SUPPLIED INFORMATION:
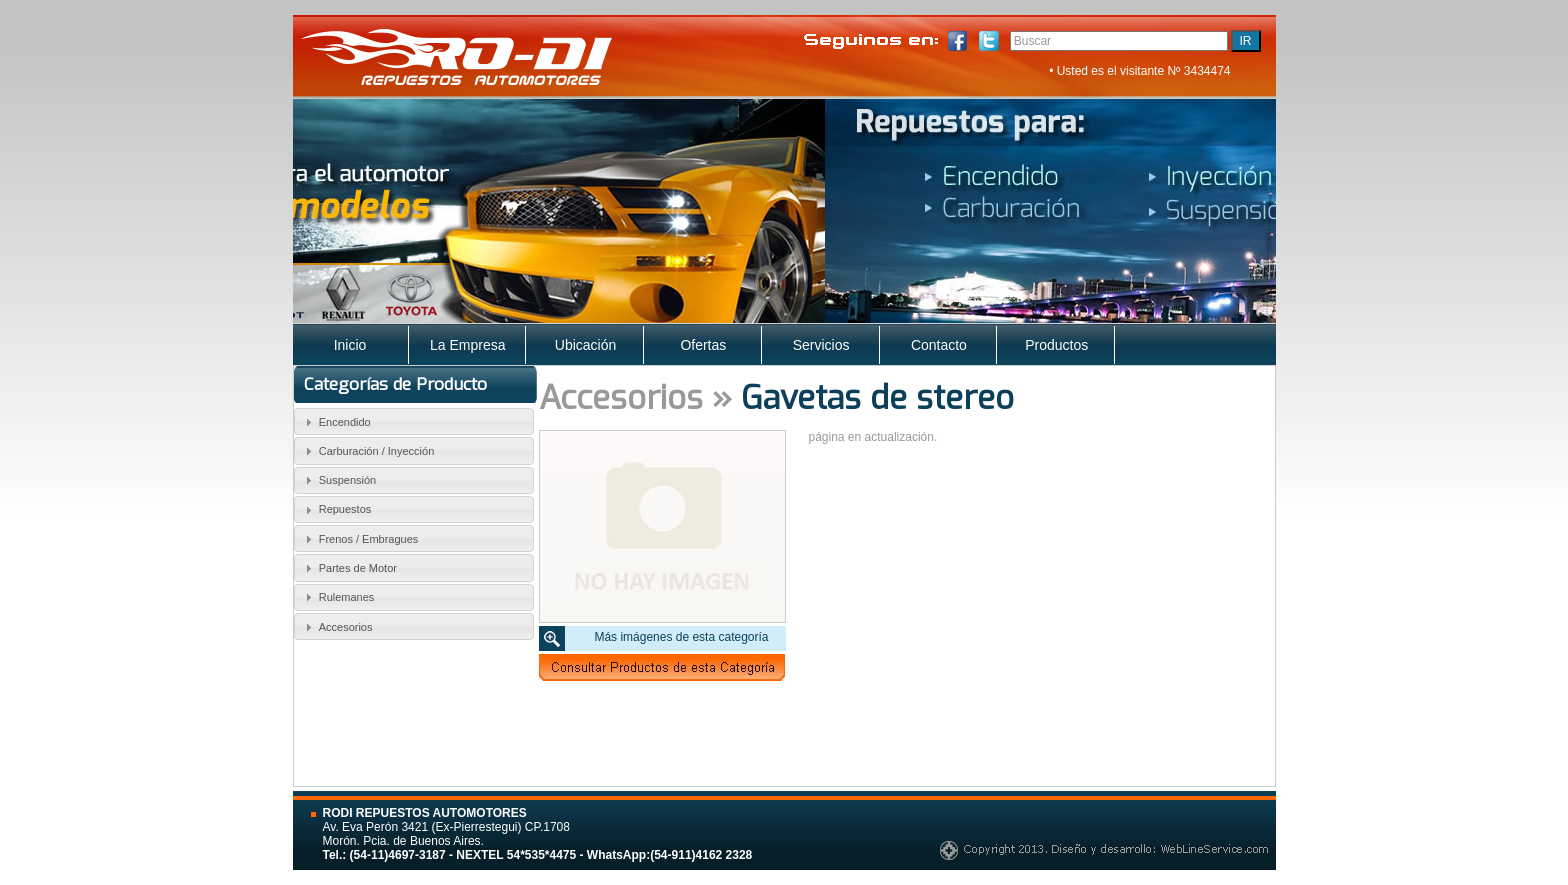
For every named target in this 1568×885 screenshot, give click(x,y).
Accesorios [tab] (336, 627)
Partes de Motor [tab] (348, 568)
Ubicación (585, 345)
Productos (1056, 345)
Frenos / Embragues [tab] (359, 539)
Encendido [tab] (335, 422)
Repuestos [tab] (335, 510)
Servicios (821, 345)
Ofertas (703, 345)
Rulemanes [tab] (337, 597)
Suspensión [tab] (338, 480)
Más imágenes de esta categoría (681, 637)
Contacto (939, 345)
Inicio (350, 345)
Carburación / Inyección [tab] (367, 451)
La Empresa (467, 345)
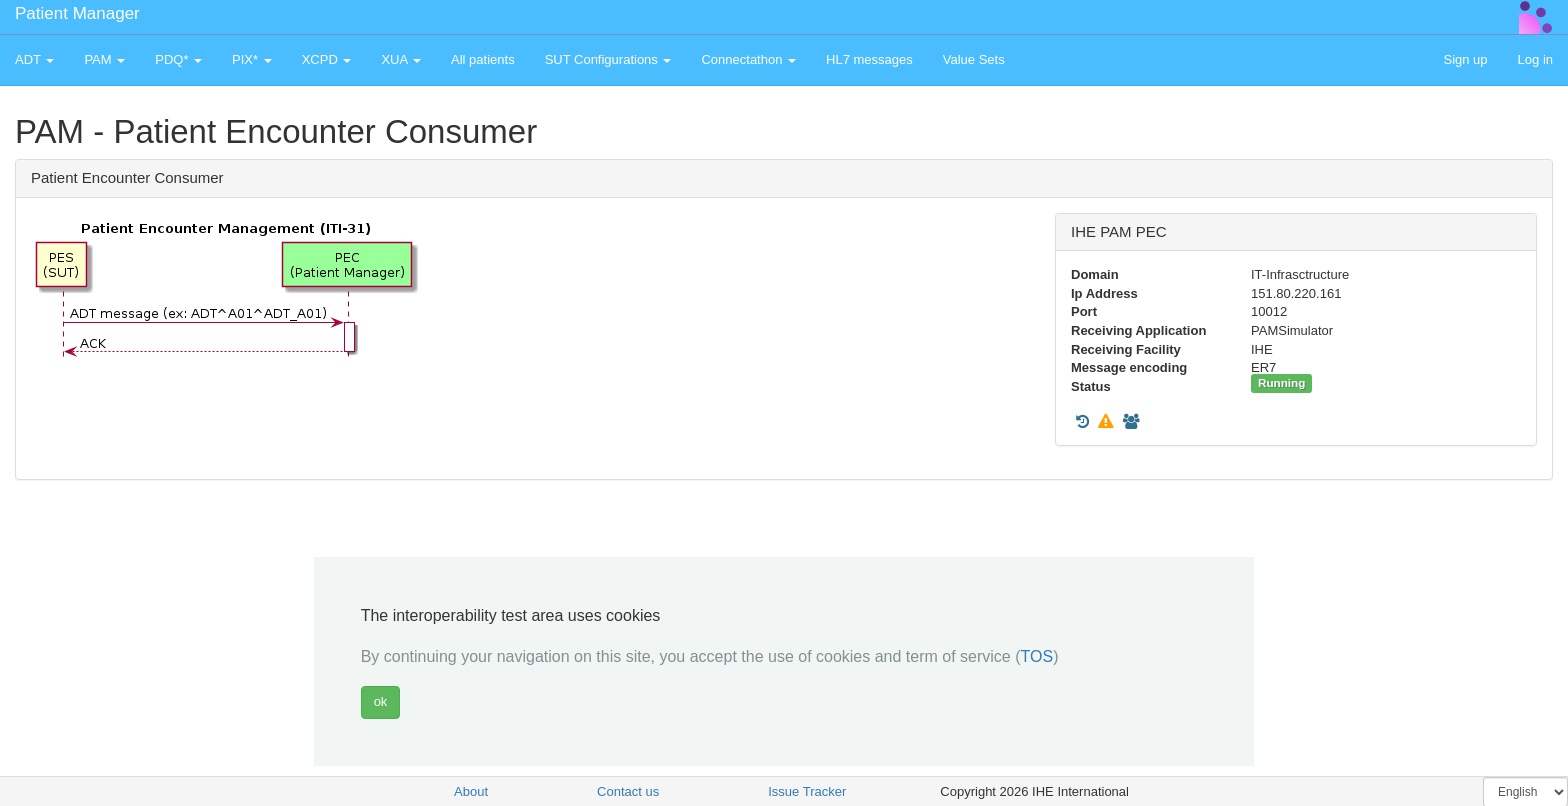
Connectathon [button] (748, 59)
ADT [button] (34, 59)
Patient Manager (77, 13)
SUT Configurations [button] (608, 59)
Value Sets (974, 59)
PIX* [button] (252, 59)
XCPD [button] (327, 59)
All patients (483, 59)
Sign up (1465, 59)
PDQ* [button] (178, 59)
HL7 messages (869, 59)
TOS (1037, 656)
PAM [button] (104, 59)
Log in (1535, 59)
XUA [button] (401, 59)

EXERCISE BRIEF:
Once you find the line that contains "Suspensión [tab] (338, 480)", reproduce it and every line after it through the end of the entries above, exactly as written, with no pictures.

ANSWER SECTION:
Suspensión [tab] (338, 480)
Más imágenes de esta categoría (681, 637)
Contacto (939, 345)
Inicio (350, 345)
Carburación / Inyección [tab] (367, 451)
La Empresa (467, 345)
Connectathon [button] (748, 59)
ADT [button] (34, 59)
Patient Manager (77, 13)
SUT Configurations [button] (608, 59)
Value Sets (974, 59)
PIX* [button] (252, 59)
XCPD [button] (327, 59)
All patients (483, 59)
Sign up (1465, 59)
PDQ* [button] (178, 59)
HL7 messages (869, 59)
TOS (1037, 656)
PAM [button] (104, 59)
Log in (1535, 59)
XUA [button] (401, 59)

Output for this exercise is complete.